Repeat the records below word for word.
── Records for processing ──
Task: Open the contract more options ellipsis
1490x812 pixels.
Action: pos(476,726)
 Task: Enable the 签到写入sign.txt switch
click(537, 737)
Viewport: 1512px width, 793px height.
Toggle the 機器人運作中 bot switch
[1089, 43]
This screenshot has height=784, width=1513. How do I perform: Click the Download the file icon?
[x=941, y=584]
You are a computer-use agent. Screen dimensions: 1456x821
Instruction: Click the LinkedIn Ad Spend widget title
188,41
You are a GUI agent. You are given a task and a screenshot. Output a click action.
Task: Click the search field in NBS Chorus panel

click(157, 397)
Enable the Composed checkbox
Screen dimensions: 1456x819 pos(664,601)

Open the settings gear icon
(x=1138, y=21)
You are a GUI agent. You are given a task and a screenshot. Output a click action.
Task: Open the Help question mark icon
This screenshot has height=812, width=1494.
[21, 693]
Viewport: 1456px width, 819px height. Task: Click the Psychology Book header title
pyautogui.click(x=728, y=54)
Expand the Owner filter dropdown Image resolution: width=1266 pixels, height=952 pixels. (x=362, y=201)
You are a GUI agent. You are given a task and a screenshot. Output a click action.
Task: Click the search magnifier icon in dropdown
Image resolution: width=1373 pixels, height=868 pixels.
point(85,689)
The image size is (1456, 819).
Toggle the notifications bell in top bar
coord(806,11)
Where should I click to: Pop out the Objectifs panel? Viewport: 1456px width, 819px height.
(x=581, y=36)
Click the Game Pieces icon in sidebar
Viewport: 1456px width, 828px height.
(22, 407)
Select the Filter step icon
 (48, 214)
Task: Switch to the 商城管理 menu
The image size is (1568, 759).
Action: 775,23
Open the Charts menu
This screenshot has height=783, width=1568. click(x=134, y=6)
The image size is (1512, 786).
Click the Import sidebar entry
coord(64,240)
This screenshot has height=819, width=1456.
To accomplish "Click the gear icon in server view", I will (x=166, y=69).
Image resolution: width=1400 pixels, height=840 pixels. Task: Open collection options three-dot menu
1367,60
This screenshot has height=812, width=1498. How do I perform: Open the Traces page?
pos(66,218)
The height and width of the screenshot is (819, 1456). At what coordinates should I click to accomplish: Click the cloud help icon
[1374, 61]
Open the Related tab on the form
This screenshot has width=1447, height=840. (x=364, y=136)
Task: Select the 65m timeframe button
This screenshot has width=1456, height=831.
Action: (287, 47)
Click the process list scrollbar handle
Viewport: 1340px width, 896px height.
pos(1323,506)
───
[Solution to this exercise]
Task: Open the contract more options ellipsis
1490x812 pixels.
Action: pos(476,726)
 Task: Enable the 签到写入sign.txt switch
click(537, 737)
Viewport: 1512px width, 793px height.
Toggle the 機器人運作中 bot switch
[1089, 43]
This screenshot has height=784, width=1513. How do I perform: Click the Download the file icon?
[x=941, y=584]
You are a computer-use agent. Screen dimensions: 1456x821
Instruction: Click the LinkedIn Ad Spend widget title
188,41
You are a GUI agent. You are given a task and a screenshot. Output a click action.
Task: Click the search field in NBS Chorus panel

click(157, 397)
Enable the Composed checkbox
Screen dimensions: 1456x819 pos(664,601)

Open the settings gear icon
(x=1138, y=21)
You are a GUI agent. You are given a task and a screenshot. Output a click action.
Task: Open the Help question mark icon
This screenshot has height=812, width=1494.
[21, 693]
Viewport: 1456px width, 819px height. Task: Click the Psychology Book header title
pyautogui.click(x=728, y=54)
Expand the Owner filter dropdown Image resolution: width=1266 pixels, height=952 pixels. (x=362, y=201)
You are a GUI agent. You are given a task and a screenshot. Output a click action.
Task: Click the search magnifier icon in dropdown
Image resolution: width=1373 pixels, height=868 pixels.
point(85,689)
The image size is (1456, 819).
Toggle the notifications bell in top bar
coord(806,11)
Where should I click to: Pop out the Objectifs panel? Viewport: 1456px width, 819px height.
(x=581, y=36)
Click the Game Pieces icon in sidebar
Viewport: 1456px width, 828px height.
(22, 407)
Select the Filter step icon
 (48, 214)
Task: Switch to the 商城管理 menu
The image size is (1568, 759).
Action: 775,23
Open the Charts menu
This screenshot has height=783, width=1568. click(x=134, y=6)
The image size is (1512, 786).
Click the Import sidebar entry
coord(64,240)
This screenshot has height=819, width=1456.
To accomplish "Click the gear icon in server view", I will (x=166, y=69).
Image resolution: width=1400 pixels, height=840 pixels. Task: Open collection options three-dot menu
1367,60
This screenshot has height=812, width=1498. How do I perform: Open the Traces page?
pos(66,218)
The height and width of the screenshot is (819, 1456). At what coordinates should I click to accomplish: Click the cloud help icon
[1374, 61]
Open the Related tab on the form
This screenshot has width=1447, height=840. (x=364, y=136)
Task: Select the 65m timeframe button
This screenshot has width=1456, height=831.
Action: (287, 47)
Click the process list scrollbar handle
Viewport: 1340px width, 896px height.
pos(1323,506)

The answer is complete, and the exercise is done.